Among the records below, which lines contain the string "will"? Report them.

SUPPLIED RECORDS Block Start

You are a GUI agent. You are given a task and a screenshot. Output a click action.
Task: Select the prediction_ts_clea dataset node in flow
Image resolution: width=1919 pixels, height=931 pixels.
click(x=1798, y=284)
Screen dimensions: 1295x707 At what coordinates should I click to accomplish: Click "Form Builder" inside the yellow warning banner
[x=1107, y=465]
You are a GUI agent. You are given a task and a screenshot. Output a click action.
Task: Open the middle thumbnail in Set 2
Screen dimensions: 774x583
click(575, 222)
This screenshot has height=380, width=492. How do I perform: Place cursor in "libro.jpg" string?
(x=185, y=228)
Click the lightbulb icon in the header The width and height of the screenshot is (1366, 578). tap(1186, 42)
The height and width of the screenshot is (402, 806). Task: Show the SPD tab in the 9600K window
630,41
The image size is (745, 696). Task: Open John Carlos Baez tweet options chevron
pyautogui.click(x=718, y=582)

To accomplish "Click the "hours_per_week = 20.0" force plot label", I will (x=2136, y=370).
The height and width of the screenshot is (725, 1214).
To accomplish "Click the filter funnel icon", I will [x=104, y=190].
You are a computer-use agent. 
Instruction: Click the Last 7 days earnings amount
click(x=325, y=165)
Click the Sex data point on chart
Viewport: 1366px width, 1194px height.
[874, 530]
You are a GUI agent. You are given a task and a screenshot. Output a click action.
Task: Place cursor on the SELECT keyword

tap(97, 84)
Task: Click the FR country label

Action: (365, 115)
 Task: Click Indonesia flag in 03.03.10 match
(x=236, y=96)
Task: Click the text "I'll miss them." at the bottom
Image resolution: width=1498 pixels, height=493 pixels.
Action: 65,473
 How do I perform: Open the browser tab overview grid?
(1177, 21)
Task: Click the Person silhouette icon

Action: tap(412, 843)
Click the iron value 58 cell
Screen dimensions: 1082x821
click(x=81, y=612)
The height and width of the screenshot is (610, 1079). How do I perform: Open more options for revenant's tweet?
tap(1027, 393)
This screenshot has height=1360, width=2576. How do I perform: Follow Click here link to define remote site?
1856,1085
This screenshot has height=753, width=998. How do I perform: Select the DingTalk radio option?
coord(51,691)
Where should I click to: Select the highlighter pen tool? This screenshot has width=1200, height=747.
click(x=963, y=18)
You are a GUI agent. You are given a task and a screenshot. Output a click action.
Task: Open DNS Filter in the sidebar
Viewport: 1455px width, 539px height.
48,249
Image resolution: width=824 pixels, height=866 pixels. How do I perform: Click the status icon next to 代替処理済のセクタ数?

SUPPLIED RECORDS Block End

**SOLUTION FOR THIS PROBLEM:**
To accomplish "Click the "hours_per_week = 20.0" force plot label", I will (x=2136, y=370).
To accomplish "Click the filter funnel icon", I will [x=104, y=190].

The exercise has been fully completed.